Rissa a Brera. Il progetto di «rilancio» continua a dividere nonostante l’intesa del novembre 2008, l’affidamento del restyling del museo all’architetto Mario Bellini e la nomina di Mario Resca a commissario straordinario. Italia Nostra, il Fai, storici dell’arte e soprintendenti lo sostengono; Dario Fo (tra gli altri), sindacati e studenti lo contestano. «Nessuno manda via nessuno, vogliamo una grande Accademia e una grande Pinacoteca» assicura Resca: «Il mondo della cultura aspetta una svolta da trent’anni. Si faccia sentire». La legge speciale gli assegna poteri da Protezione civile e inserisce Brera nelle celebrazioni per i 150 anni dell’Unità d’Italia: «L’obiettivo è aprire i cantieri nel 2011 e chiudere per l’Expo». Il piano di fattibilità sarà pronto in 60 giorni. Quanto alla lettera, la richiesta alla Gelmini pare anomala: la revoca del mandato è procedura attuabile solo in caso di gravi irregolarità amministrative o contabili. Così Mazzotta: «Sono scomodo perché voglio ridare vita a un’istituzione moribonda. Aspetto indicazioni dal ministro». Gli ostacoli? «Io sono fiducioso» risponde La Russa. Solo chi ha pregiudizi ideologici o atteggiamenti dettati dalla pigrizia può opporsi al progetto». Brera è «potenzialmente» un museo straordinario, per la Moratti, ma «non riesce a esprimere le sue potenzialità». E Carlo Sangalli, presidente della Camera di commercio: «La Grande Brera è un investimento importante sul futuro di Milano».

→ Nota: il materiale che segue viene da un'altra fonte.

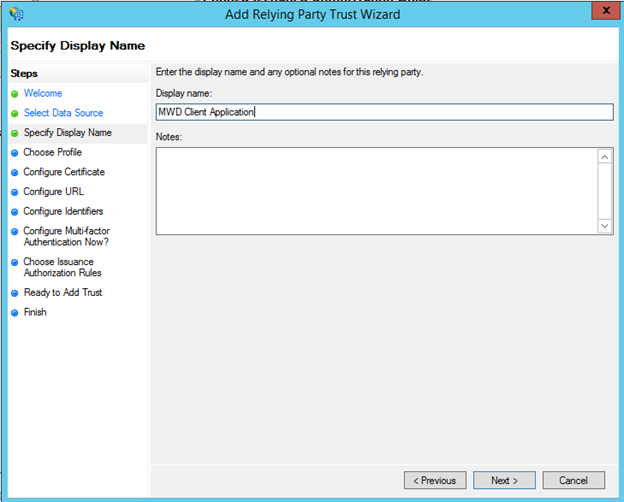Click the Display name text field
Screen dimensions: 624x502
[x=384, y=112]
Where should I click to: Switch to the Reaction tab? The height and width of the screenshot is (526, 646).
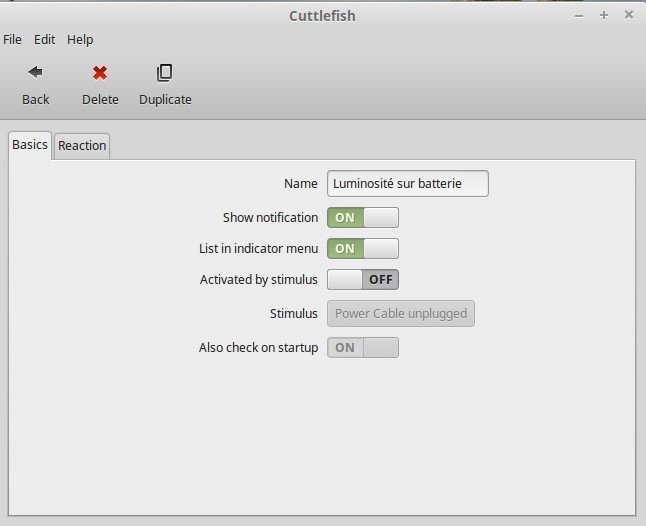[x=82, y=146]
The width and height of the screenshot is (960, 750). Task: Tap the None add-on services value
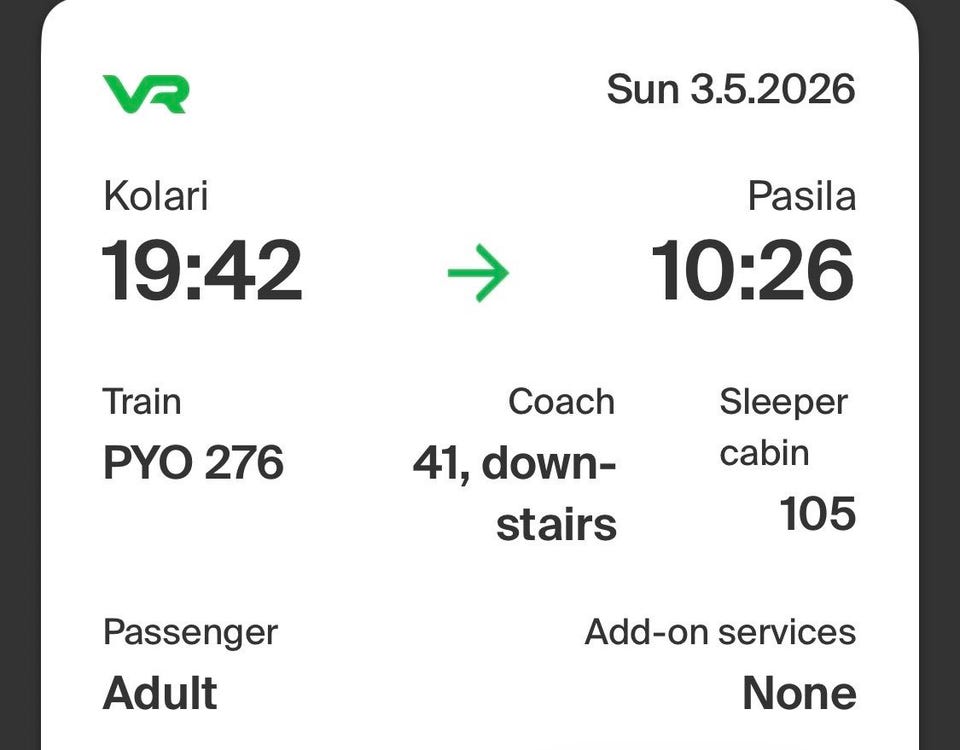click(x=798, y=693)
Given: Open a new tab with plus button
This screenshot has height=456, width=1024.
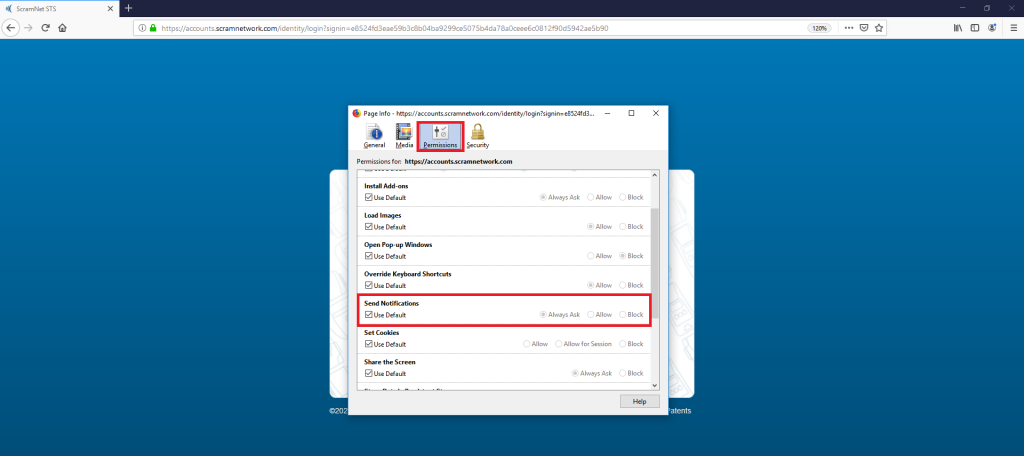Looking at the screenshot, I should 128,8.
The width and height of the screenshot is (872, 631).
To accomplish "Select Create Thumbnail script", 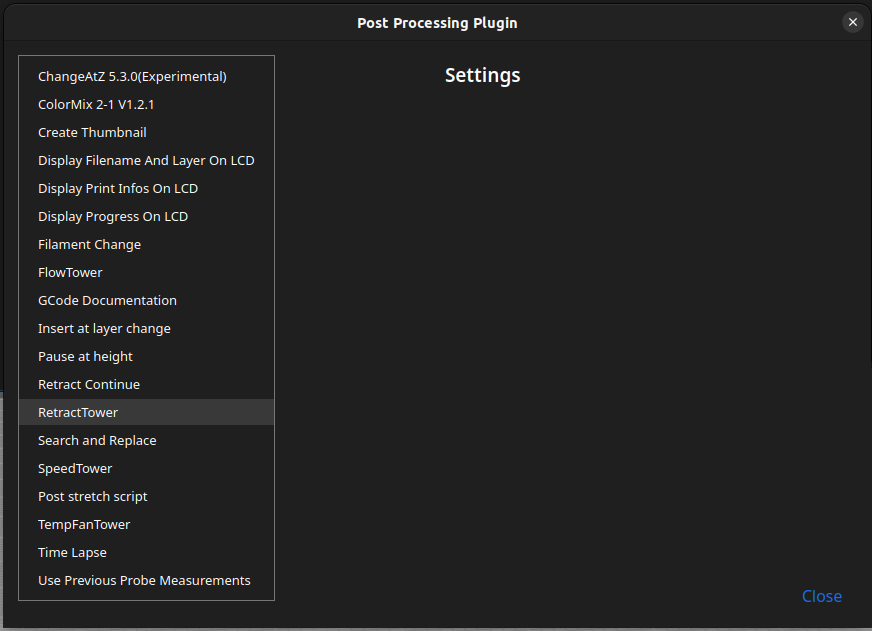I will [92, 132].
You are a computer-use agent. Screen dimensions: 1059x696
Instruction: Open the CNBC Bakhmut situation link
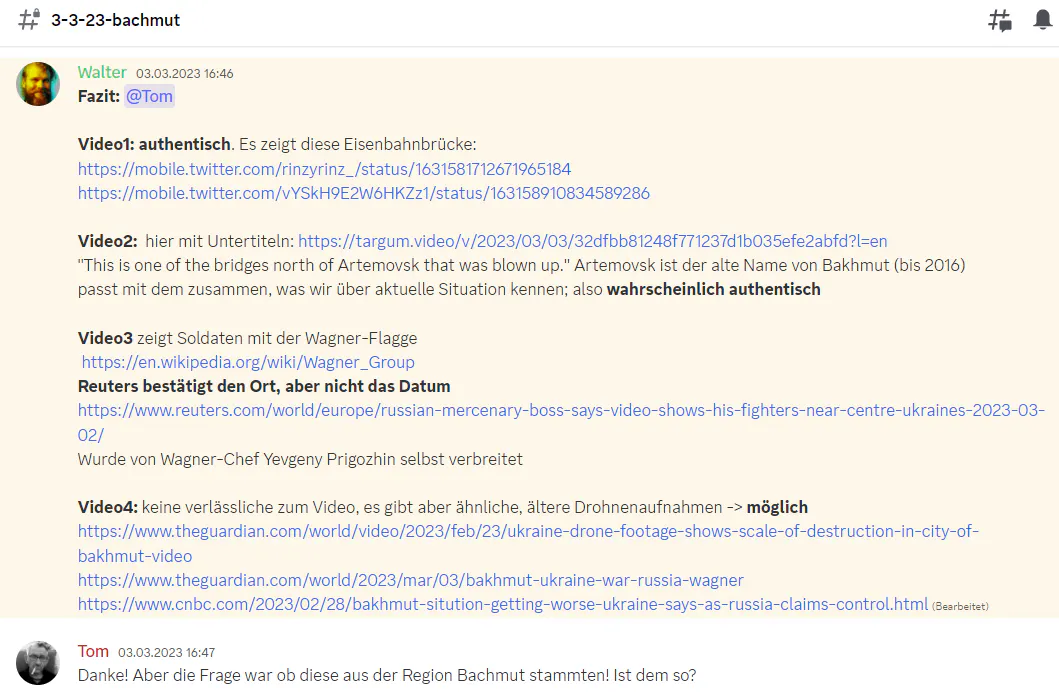502,604
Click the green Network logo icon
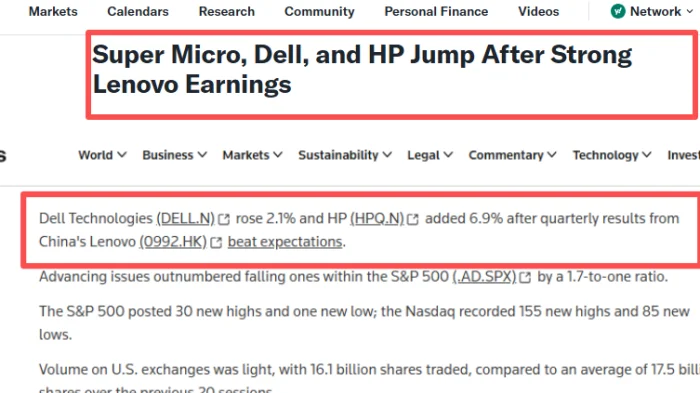 [x=618, y=11]
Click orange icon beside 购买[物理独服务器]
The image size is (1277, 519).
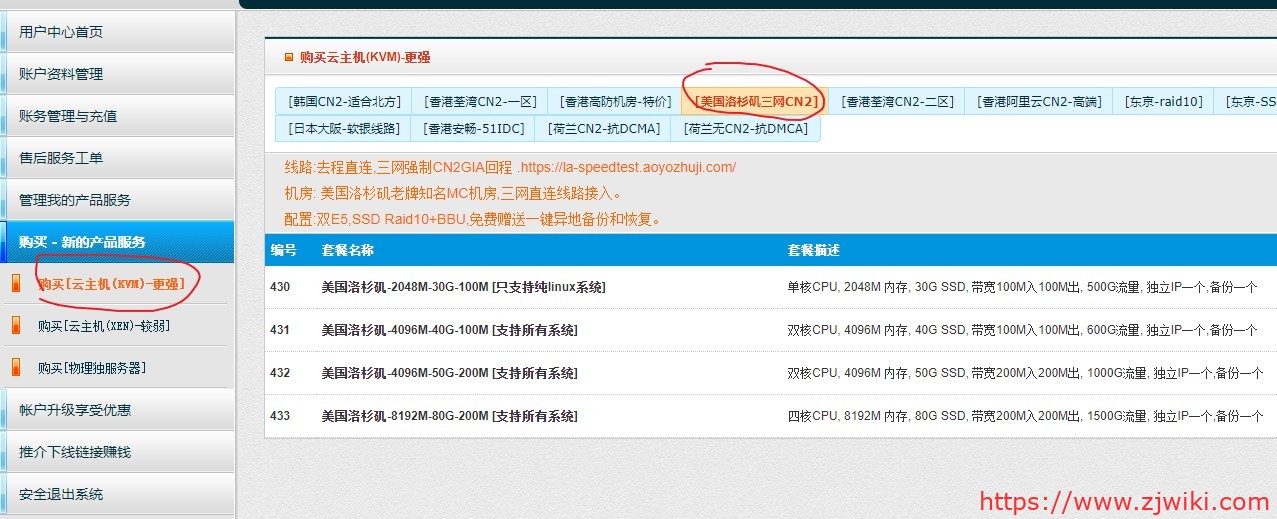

Eppure. I ministri dichiarano «grande attenzione all’Accademia», ma la rassicurazione non zittisce la protesta. Lo scontro, nelle Belle arti, è totale: il consiglio ha isolato il suo presidente. «Abbiamo Palazzo Citterio e Palazzo Cusani, vuoti, in via Brera. Ci diano quelli. Gli spazi della caserma Magenta non sono idonei» attacca il direttore Gastone Mariani. Il progetto elaborato da Mazzotta costa 1,2 milioni di euro: l’Accademia cede 3 mila metri quadri alla Pinacoteca nella sede storica, ma ne conserva 2 mila e ne trova altri 12 mila in via Mascheroni (tra edificio principale, archivi, ex panificio militare e giardino edificabile). Dopo la lettera del Cda, l’assemblea dei docenti e la consulta degli studenti si preparano a sfiduciare Mazzotta: «Non ci rappresenta».

Armando Stella

Dal Corriere della Sera

1 commento:

Anonimo ha detto...

Ancora con Brera? Ma come la vogliono gli studenti, io non l'ho ancora capito.